Shahidullah told the Dhaka Tribune that his step-sister and her in-laws’ family came to Cox’s Bazar around 15 years ago. His brother-in-law Mossaraf Mia (pseudonym) had managed to get a Bangladeshi passport by faking his nationality and identity, and has been working in Saudi Arabia for several years.
Admitting that such an approach is illegal, Shahidullah’s sister Mosammat Khadija, who is living with her two sons in Cox’s Bazar, said: “We have no other choice. We are doing this to lead a better life.”
Several officials of the Cox’s Bazar local administration claimed Rohingya refugees who entered Bangladesh before the recent crisis in Myanmar are not registering because it will be difficult to pose as a Bangladeshi national once registered.
Kajal Sowdagor (pseudonym), 45, currently lives in the Kutupalong Rohingya Camp and claimed that he registered after first entering the country in 1991.

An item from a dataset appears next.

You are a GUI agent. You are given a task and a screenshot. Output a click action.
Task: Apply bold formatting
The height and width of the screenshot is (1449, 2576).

“There is no need for further registration as we consider ourselves locals now. Many of us have been running businesses in the area for many years,” he said.

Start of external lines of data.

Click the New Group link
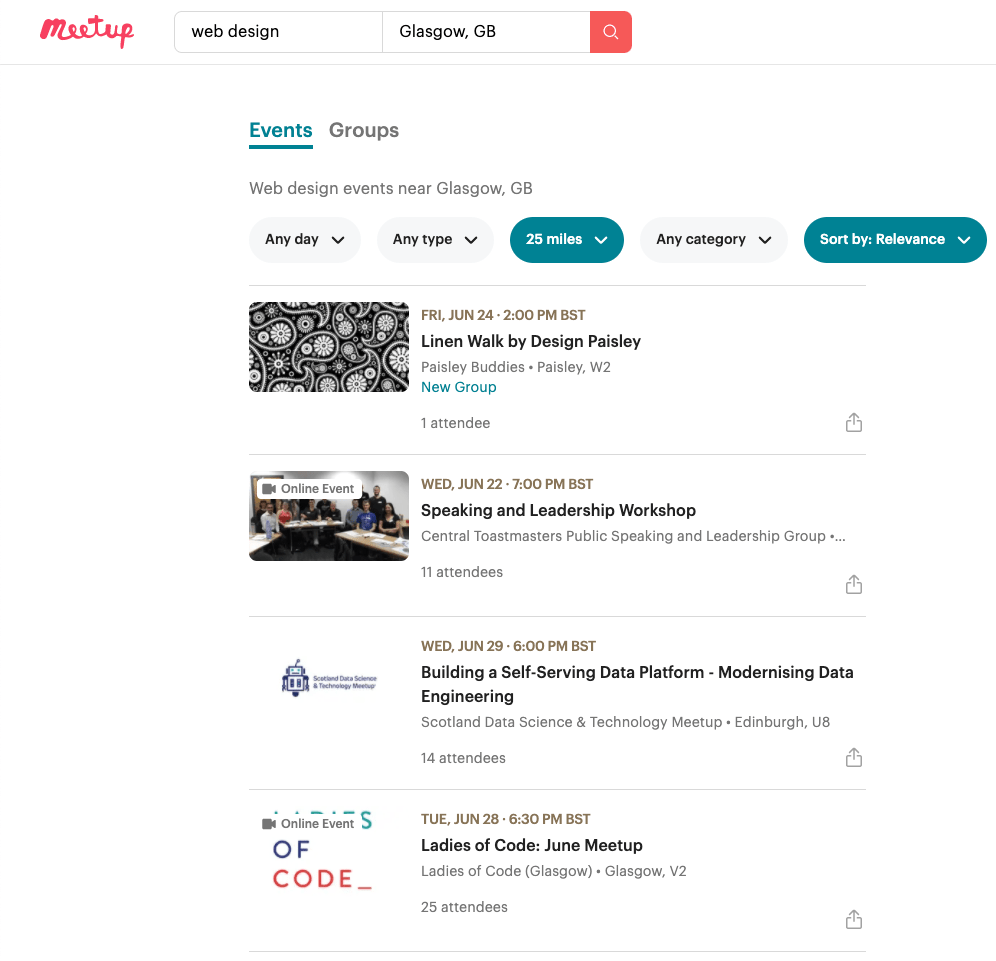The image size is (996, 961). pyautogui.click(x=458, y=387)

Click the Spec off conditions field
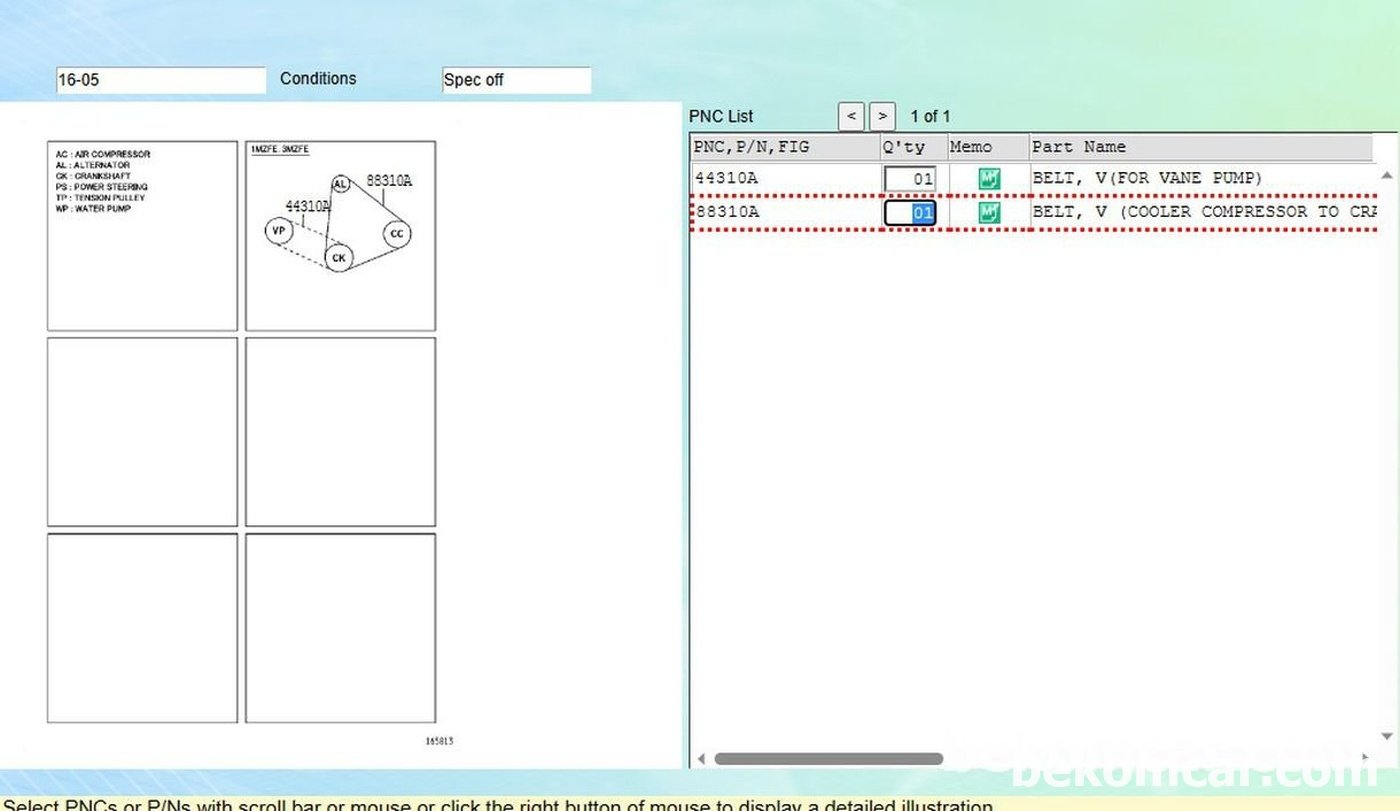click(516, 80)
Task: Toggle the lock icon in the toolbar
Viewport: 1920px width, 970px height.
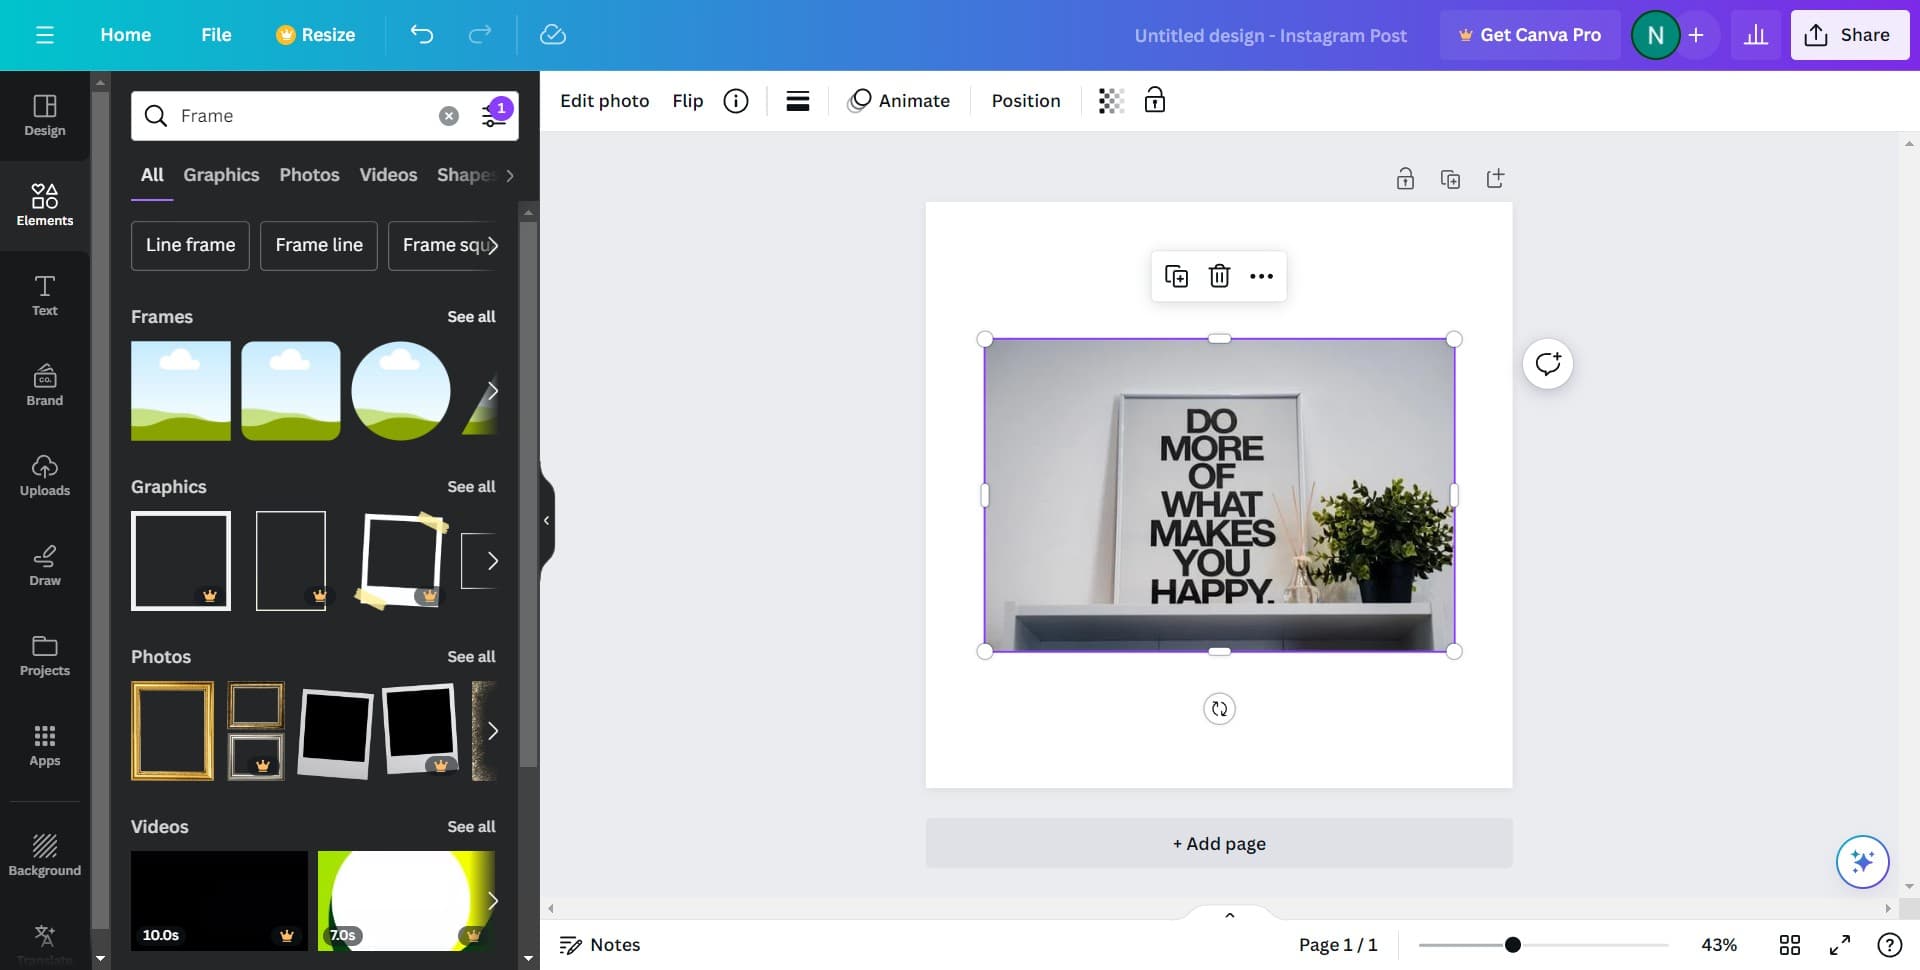Action: [x=1155, y=101]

Speaking to the Dhaka Tribune, Kutupalong Rohingya Camp-1 in-charge Md Rezaul Karim said: “The Rohingyas’ language and culture are quite similar to the people of the Chittagong region. So it is easier for them to pose as Bangladeshi nationals here.”
Meanwhile, Ekramul Siddique, in-charge of Balukhali Rohingya Camp-2, said a significant number of Rohingya refugees are aware that if they undergo biometric registration, they would not be able take national identity cards or passports which are only legally available to Bangladeshi nationals.
From September 12 to November 6, a total of 428,819 Rohingya refugees have been biometrically registered.
DIP technical engineer, Squadron Leader Md Arefin Ahmed, told the Dhaka Tribune that the fingerprint data collected from the Rohingya during the biometric registrations is being stored in the Department of Immigration and Passports and National ID Card databases.
“This will prevent them from obtaining National ID cards or passports,” he said.
United Nations High Commissioner for Refugees (UNHCR) Bangladesh Media Officer Joseph Tripura said: “All the Rohingya people, both newcomers and those living in the country for years, are being biometrically registered.”
Meanwhile, DIP Assistant Director Tariq Salman said around 12,000 to 13,000 Rohingya refugees are being registered every day in 70 booths at seven biometric registration centres at Ukhiya and Teknaf.
According to Bangladesh Refugee Relief and Repatriation Commission (RRRC), more than 623,000 Rohingya refugees entered Bangladesh from August 25 to November 6, to escape a crackdown in Rakhine state carried out by the Myanmar Army and local Mogh population.
They have added to the estimated 500,000 Rohingya who had already been staying at registered camps in Ukhiya and Teknaf upazilas for years. These refugees entered Bangladesh in different phases since 1991, escaping the oppression in their homeland.